▶ Data extract:
----------------------------------------

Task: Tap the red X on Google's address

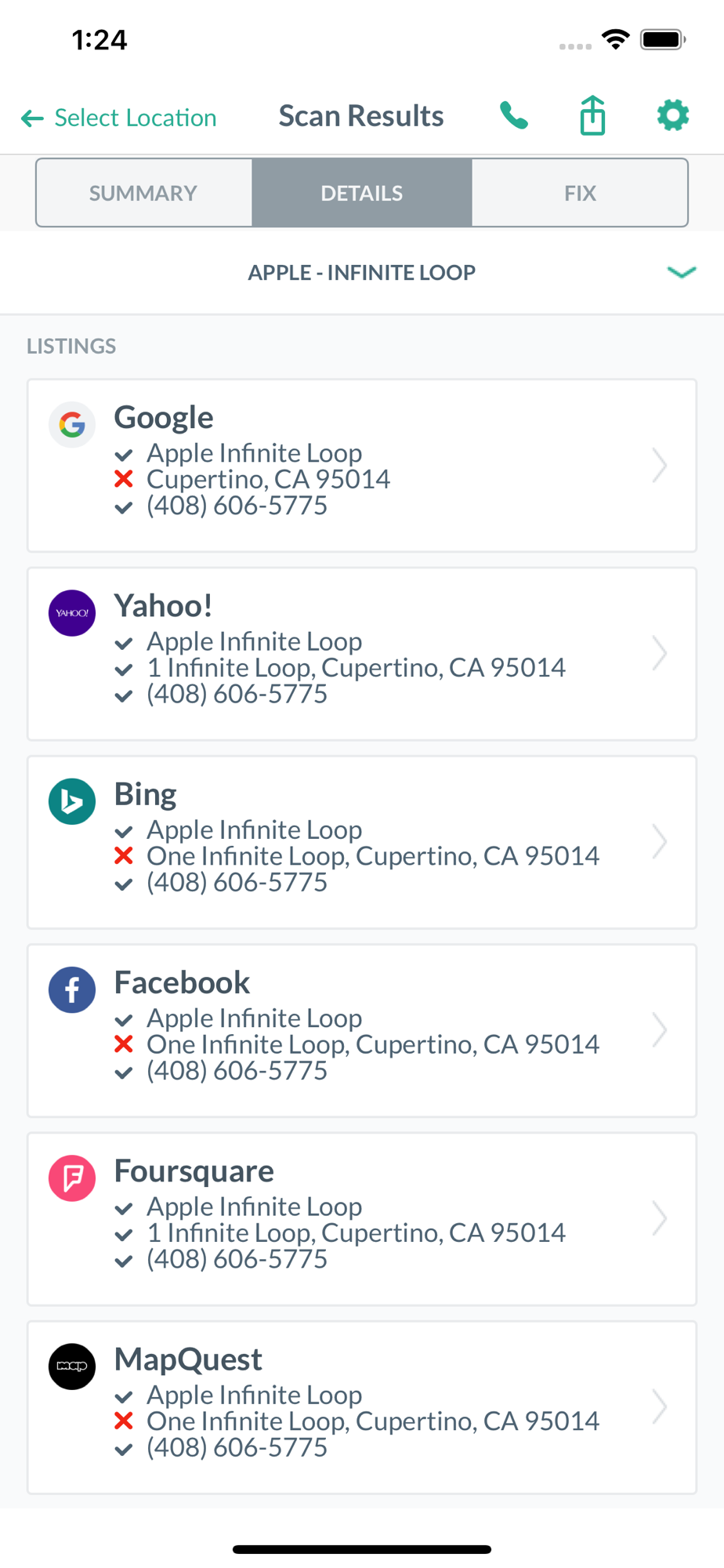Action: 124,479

----------------------------------------

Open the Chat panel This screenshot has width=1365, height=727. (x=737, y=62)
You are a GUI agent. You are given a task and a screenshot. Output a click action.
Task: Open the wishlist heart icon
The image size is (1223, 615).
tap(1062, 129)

----------------------------------------

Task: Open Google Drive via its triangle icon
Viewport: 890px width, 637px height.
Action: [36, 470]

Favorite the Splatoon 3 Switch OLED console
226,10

----------------------------------------

▶ The problem:
Each line of the listing that contains the word "icon" must be copied.

▶ Exercise solution:
Task: Open the wishlist heart icon
Task: Open Google Drive via its triangle icon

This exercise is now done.